If a clinical breast exam reveals a suspicious, firm, fixed, or eccentric mass, you should immediately escalate the workup. This is no longer a screening situation; proceed directly to ordering diagnostic imaging and consider a referral to a breast specialist or surgeon.

Related ACR Topics and Tools

For a comprehensive overview of imaging recommendations across all male breast cancer screening scenarios, including for older and higher-risk men where imaging may be considered, please consult our parent guide. For additional tools to help with clinical decision-making, see the resources below.

Frequently Asked Questions

What if my patient under 25 has a known BRCA2 mutation? Should he still not get screening?

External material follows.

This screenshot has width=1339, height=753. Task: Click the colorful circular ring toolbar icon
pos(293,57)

Even with a known high-risk genetic mutation like BRCA2, the American College of Radiology (ACR) guidelines still rate screening imaging as ‘Usually not appropriate’ for males under 25. The rationale is that the absolute risk of developing breast cancer at such a young age remains extremely low, and the risks of false positives from screening outweigh the potential benefits. The standard recommendation is to begin clinical surveillance and consider imaging screening at an older age, typically starting around 35, in consultation with a high-risk specialist.

Isn’t an ultrasound harmless? Why not order one just for reassurance?

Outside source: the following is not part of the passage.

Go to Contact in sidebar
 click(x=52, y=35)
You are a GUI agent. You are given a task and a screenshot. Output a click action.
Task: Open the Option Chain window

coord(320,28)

While breast ultrasound does not use ionizing radiation, it is not considered ‘harmless’ in a screening context. Because it is highly sensitive, it can detect many benign findings, such as simple gynecomastia or small cysts, which are very common in young men. These findings can be labeled ‘indeterminate,’ leading to a cascade of follow-up imaging, anxiety, and potentially unnecessary biopsies. For a condition as rare as breast cancer in this age group, the high false-positive rate makes screening US more likely to cause harm than good.

What is the difference between screening and a diagnostic workup for a male breast concern?

Screening is the process of looking for a disease, like cancer, in an asymptomatic person who has no signs of the disease. This article covers screening. A diagnostic workup, on the other hand, is performed when a patient has a specific sign or symptom, such as a palpable lump, nipple discharge, or skin changes. If a young man has a palpable lump, he needs a diagnostic evaluation (typically starting with ultrasound), not a screening study. The recommendations for diagnostic imaging are completely different.

My patient has gynecomastia. Does this increase his risk for breast cancer?

No, typical gynecomastia (benign proliferation of glandular tissue) is not considered a risk factor for developing male breast cancer. While some conditions that cause gynecomastia, such as Klinefelter syndrome, are associated with an increased risk of breast cancer, the gynecomastia itself is not the cause. For most young men, gynecomastia is a common, benign, and often temporary condition that does not require imaging or increase their long-term cancer risk.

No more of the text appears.